Basically this idea came in mind because we live in remote area of Pakistan(Khairpur, Sindh)
Here, we face a lot of problem in Electricity in every 2 to 3 hours main Supply from WAPDA (Pakistan Water and Power Development Authority) cut On/Off.
My brother have a General Store most of time My Elder brother forgot to turn off the Appliances after closing of his Store.
So, It came in my mind that I will work on Home Automation(Smart Extension) to control Appliances ON/Off manullay as well as Online.



IOT BASED SMART EXTENSION BOARD

This is the Block Diagram of the Project it may change if required.

My idea for final project is to make low cost Smart Extension Board with Manual as well as Android Application/Ubidot Server.
I will Use the 4 output relays to control the load( Appliances )
One out put relay will be used to control the speed of Electric fan manullay with dimmer as well as Android Application/Ubidot Server.
I will use the lesser cutting for its Electric Board in addition with the Main Circuit Board with PCB.

SYSTEM DESIGN

In IOT automated systems, the architecture has 2 level of its design,
the first level is hardware architecture and the other level is software architecture.
Hardware architecture is the most essential part of the system.
once it is configured correctly then software application can easily integrate with hardware architecture
because the purpose of software application is to invoke the request.
The main output depends upon the hardware module.
Both should be made sync with each other.

WORKING

The working of the system is mainly based upon architecture of board.
Software application is responsible to provide the user interface to the users.
Users must need to login to the system and then he/she can control or monitor the status of devices.
Software Application receives the request generated from the user and passed it to hardware board
Application by means of IP Address access hardware board remotely and perform its execution with respect to user's input request.
The working of software application defines with the help of flow.

INPUT DEVICES

1. Android Phone/Ubidots.
2. Main Power Supply.

NETWORKING/PROCESS DEVICES

1. Main Board/Electronic Components.
2. ESP32 Controller.
3. wifi module.

OUTPUT DEVICES

1. Relay Module.
2. LOAD/Home Appliances.

WEEKLY DIVISION OF PROJECT

1. 2D designing and laser cuting: Press-fit of Smart Extension Using Acrylic
2. 3D designing and Printing: 3D desinging and printing of Extension Board.
3. Electronics desinging: Designing Of PCB circuit for Extension Board and other Electronic Components.
4. Electronics Production:Generating .rml files from mods, milling using SRM-20 and soldering components.
5. Microcontroller programming: Programming will be done in main ESP32 based board.
All Relays controlled with main board using manullay Buttons as well as controlled via Ubidots Server/Andriod Phone.
6. Interface and Application: Andriod app will be developed to controll the Smart Extension Board.
7. Networking: wifi module will used to make interface between mobile app/Ubidot server and Esp32 module to controll the Appliances.




IDEA FOR FINAL PROJECT:

Persistence of Vision (POV) "Propeller Led Pendulum Clock" displays are generally LED displays which ‘show’ images by displaying a section of an image at a given time, in quick rapid succession.
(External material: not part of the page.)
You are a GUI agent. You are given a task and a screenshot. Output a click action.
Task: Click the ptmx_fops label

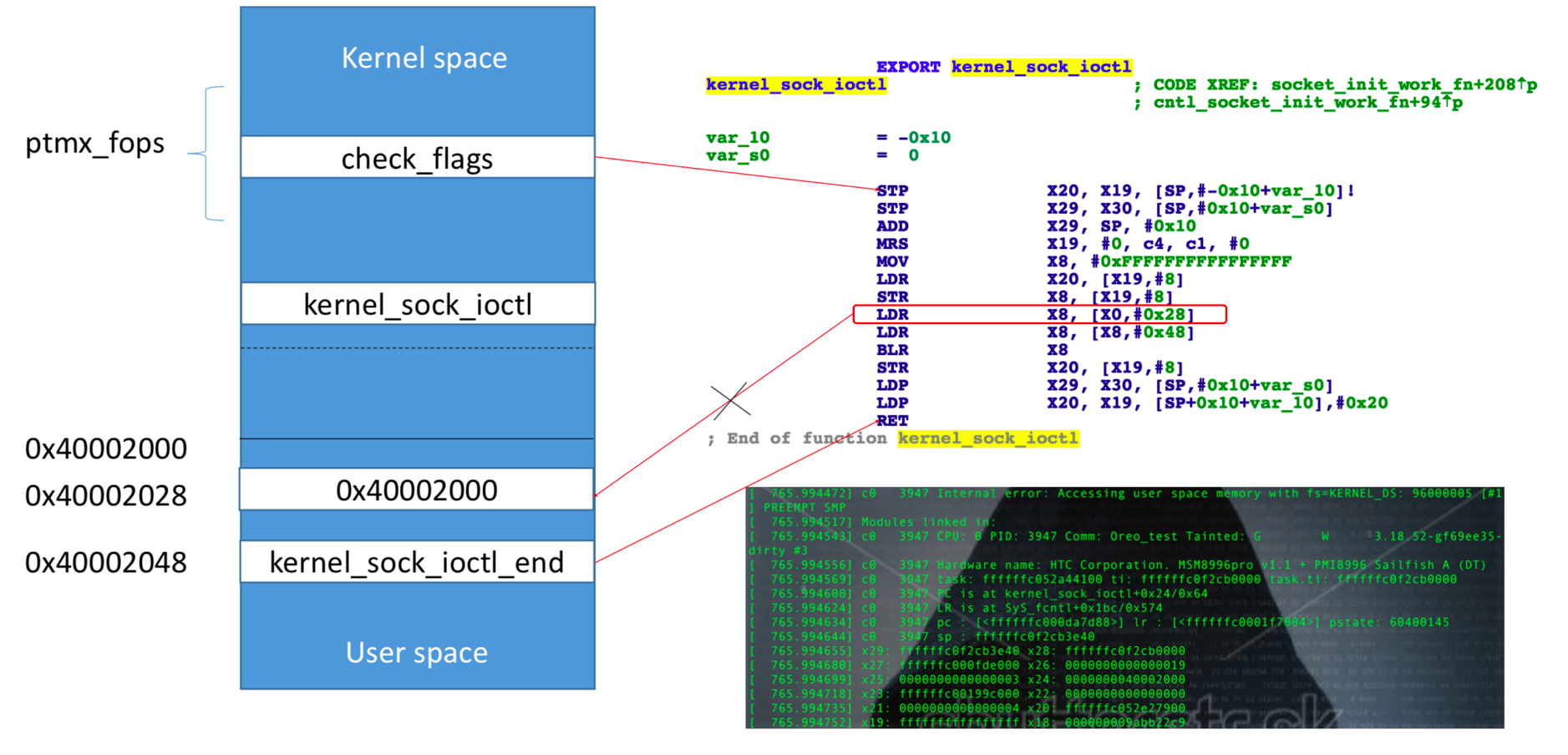94,144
The human brain perceives this as display of a continuous image. Basically, When I was searching for the Final Project I saw so many videos on YouTube then I found this video. I decided to develop this project in the fab lab and I will cover most of the weeks of fab lab during this project.



FINAL PROJECT SKETCH:

In this Project I will laser cut the frame or chassis of the final project. Fame of the project will be sqaure or circle it will be decided later. one dc motor will be connected in the center of the frame with pully. I will try to make whole electronic circuit in one PCB Board(strip) with 17 different color LEDS as a OUTPUT using along as well digital pins. Hall Sensor will be used as an Input.
HALL EFFECT SENSOR Hall effect sensors work by measuring the changing voltage when the device is placed in a magnetic field.

The most difficult part of the projects for me is mechanical stability. I want to make it Proper through fabrication and dissigning tools. I will try to make it noiseless as much as I can do. It will show the Analog as well as Digital display and will attract the person who will watch apart from the project.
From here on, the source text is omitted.